By Jeff Wilson
Enquirer contributor
Whoever dubbed last weekend "Autumn in New York" at the Blue Wisp perfectly described Friday night's performance by Dave Liebman.
Brooklyn born, Mr. Liebman led a quartet that evoked the loft jazz that blossomed in New York during the 1970s, when artists such as Sam Rivers and David Murray played music much freer than traditional bebop. Stretching the limits of tonality, these musicians improvised in a style that was too edgy for most New York clubs and ended up creating a scene of their own.

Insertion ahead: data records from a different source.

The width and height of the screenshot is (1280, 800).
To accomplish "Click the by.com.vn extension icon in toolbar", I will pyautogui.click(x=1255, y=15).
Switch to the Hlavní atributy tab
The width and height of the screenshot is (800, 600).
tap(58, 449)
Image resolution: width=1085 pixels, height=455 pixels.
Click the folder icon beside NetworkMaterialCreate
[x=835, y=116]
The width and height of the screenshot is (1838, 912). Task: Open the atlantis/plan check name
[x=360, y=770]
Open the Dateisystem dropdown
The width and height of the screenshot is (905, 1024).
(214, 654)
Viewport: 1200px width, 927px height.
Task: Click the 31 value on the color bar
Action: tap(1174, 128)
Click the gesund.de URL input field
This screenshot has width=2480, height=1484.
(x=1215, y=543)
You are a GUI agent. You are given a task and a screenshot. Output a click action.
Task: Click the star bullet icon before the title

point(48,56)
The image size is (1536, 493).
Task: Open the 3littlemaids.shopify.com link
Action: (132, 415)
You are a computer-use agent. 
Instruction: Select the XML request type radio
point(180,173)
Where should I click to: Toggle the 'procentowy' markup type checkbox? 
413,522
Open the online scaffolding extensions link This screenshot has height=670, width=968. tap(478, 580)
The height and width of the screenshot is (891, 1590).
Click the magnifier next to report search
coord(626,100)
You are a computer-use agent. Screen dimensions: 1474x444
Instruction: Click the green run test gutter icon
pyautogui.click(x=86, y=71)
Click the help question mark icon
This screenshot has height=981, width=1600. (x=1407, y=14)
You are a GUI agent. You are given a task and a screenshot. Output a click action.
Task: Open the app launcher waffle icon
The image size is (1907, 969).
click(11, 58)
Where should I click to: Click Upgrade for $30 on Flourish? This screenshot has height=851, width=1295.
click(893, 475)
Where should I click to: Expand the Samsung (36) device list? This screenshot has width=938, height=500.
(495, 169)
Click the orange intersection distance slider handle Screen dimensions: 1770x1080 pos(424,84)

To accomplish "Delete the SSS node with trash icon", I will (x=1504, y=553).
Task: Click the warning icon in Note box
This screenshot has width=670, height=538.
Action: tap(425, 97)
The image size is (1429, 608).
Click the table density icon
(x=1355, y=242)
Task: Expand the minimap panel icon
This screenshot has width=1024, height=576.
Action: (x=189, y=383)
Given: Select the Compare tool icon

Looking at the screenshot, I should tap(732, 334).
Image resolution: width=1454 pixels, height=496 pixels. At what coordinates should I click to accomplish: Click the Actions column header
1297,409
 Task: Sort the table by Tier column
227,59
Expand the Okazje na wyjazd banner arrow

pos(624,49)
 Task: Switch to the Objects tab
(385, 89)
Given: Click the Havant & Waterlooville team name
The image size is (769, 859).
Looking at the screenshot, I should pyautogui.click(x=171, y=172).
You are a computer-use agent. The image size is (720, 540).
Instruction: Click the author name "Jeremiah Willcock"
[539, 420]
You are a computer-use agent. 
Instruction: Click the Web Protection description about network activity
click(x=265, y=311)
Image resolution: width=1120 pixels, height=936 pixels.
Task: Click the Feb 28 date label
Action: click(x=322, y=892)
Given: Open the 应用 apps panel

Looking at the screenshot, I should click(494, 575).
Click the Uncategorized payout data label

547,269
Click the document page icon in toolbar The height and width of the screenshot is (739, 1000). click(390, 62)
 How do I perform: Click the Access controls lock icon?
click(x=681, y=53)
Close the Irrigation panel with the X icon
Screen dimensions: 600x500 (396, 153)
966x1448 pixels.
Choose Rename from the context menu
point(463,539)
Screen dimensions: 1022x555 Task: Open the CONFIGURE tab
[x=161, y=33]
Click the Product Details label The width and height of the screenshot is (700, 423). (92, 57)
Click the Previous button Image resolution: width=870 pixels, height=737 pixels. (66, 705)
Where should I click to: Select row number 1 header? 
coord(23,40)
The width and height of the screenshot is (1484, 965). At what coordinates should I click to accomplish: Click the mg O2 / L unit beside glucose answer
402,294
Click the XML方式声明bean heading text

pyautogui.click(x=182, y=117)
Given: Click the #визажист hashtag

True to the spirit of free jazz, each piece of Mr. Liebman's nine-song, 31/2-hour set lasted at least 15 minutes. Sticking to original compositions during the first set, the quartet mixed dirge-like passages with off-kilter funk, ethereal melodies and smatterings of bebop, often in the same song. Wandering all over the jazz map, the musicians avoided the predictable at every turn but ran the risk of sounding coy. It helped that Marko Marcinko, an inventive drummer who generated an endless supply of rhythms, was free-spirited but primal, constantly pushing the soloists to new heights.
Between sets, a mostly young crowd walked around and saw how lucky the Blue Wisp was to get kicked out of its previous space. Exposed heating ducts give the new space an industrial feel, and the tall windows wrapping around the club lend an aura of nightlife so palpable passersby on the street will get sucked in by the ambiance. Seldom have local audiences had a chance to hear such adventurous jazz, and some people must have wondered what the quartet would sound like if it played something they actually recognized.
The answer came during the second set. After dedicating "On a Clear Day (You Can See Forever)" to Robert Goulet, Mr. Liebman launched into a tongue-in-cheek deconstruction of the title song of a famous Broadway musical in which Mr. Goulet performed. During those rare moments that they actually surfaced, lyrical and faintly recognizable snippets of the song crashed head-on into ominous bass lines, demonic guitar riffs and dissonant outbursts on the tenor saxophone. Had Mr. Goulet wandered in during the performance, he might never have recovered.
The evening concluded with "India," composed by John Coltrane. Soloing over a droning bass line, sitar-like guitar playing and explosive drumming, Mr. Liebman played a passionate solo that climaxed with honks, squeals and sheets of sound. No irony here, just a fiery tribute to an artist Mr. Liebman happened to catch at Birdland in 1961, changing his life as well as the history of jazz.